Dataset entries
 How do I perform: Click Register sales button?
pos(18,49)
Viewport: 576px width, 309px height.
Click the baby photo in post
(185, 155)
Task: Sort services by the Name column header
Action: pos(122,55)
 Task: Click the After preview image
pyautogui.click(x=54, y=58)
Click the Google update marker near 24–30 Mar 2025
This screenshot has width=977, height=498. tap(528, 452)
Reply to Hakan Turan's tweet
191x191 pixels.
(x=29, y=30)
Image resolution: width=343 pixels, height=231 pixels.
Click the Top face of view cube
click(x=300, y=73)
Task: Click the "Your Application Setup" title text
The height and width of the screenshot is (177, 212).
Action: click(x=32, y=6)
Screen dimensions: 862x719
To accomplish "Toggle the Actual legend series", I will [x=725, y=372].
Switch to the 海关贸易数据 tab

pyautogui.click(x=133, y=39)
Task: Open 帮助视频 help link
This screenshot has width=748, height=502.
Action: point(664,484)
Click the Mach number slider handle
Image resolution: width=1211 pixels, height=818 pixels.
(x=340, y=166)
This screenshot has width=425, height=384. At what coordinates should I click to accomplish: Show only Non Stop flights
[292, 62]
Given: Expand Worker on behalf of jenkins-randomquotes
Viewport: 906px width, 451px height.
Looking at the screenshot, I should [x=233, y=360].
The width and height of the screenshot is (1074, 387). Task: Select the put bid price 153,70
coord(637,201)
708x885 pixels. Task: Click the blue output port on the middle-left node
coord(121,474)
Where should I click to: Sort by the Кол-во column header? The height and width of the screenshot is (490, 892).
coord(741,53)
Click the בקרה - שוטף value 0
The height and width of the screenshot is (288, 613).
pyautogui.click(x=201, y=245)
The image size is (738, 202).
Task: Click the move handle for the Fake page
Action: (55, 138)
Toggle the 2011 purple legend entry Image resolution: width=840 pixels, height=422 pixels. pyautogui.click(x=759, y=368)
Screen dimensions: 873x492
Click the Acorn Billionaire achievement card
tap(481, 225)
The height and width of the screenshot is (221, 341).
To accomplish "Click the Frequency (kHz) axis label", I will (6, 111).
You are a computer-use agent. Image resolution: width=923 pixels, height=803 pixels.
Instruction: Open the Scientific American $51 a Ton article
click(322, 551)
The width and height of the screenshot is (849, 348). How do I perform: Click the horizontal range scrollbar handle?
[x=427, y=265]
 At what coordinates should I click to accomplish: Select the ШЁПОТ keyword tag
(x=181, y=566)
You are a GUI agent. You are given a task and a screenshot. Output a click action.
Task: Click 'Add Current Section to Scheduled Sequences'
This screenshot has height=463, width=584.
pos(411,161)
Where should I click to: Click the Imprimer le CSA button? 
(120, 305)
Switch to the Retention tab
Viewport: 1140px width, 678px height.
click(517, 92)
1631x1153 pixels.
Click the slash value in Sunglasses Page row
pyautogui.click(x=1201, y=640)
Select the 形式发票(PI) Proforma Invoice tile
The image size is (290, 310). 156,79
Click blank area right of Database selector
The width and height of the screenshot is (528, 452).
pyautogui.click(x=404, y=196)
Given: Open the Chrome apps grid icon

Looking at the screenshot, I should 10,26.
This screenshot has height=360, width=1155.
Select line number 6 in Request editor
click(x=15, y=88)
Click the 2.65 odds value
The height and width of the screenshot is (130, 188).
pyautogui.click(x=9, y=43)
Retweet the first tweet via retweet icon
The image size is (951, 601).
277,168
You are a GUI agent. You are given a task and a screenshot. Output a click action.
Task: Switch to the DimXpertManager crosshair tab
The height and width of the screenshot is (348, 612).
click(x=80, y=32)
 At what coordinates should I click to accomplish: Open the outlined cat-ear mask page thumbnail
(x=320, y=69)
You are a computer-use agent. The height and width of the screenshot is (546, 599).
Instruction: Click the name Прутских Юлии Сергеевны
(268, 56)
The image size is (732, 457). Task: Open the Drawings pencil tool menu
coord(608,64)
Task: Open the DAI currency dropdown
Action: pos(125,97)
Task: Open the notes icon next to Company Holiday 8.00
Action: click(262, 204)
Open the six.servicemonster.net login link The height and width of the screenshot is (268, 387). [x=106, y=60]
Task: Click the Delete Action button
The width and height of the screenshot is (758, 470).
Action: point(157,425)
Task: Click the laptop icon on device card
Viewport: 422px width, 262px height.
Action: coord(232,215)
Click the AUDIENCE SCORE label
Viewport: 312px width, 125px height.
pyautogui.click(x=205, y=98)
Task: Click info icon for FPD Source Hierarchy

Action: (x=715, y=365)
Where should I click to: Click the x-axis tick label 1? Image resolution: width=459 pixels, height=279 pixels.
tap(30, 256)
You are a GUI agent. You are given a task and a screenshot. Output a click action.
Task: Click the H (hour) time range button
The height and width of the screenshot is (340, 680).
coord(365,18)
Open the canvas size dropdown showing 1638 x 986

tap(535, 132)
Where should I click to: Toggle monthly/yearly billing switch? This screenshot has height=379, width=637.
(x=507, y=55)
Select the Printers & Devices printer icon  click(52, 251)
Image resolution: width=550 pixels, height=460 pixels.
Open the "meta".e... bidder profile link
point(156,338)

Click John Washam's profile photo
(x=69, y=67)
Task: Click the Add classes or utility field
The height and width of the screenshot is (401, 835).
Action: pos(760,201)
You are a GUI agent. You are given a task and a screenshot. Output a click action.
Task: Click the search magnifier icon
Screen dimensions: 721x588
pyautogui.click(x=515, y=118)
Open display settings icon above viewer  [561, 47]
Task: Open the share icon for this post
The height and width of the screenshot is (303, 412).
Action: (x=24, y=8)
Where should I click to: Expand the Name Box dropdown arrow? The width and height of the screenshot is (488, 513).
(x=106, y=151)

=== EXERCISE INSTRUCTIONS ===
Every line from the data above that contains "computer" must appear in the answer.

=== ANSWER BELOW ===
You are a computer-use agent. Image resolution: width=923 pixels, height=803 pixels.
You are a computer-use agent. The height and width of the screenshot is (546, 599).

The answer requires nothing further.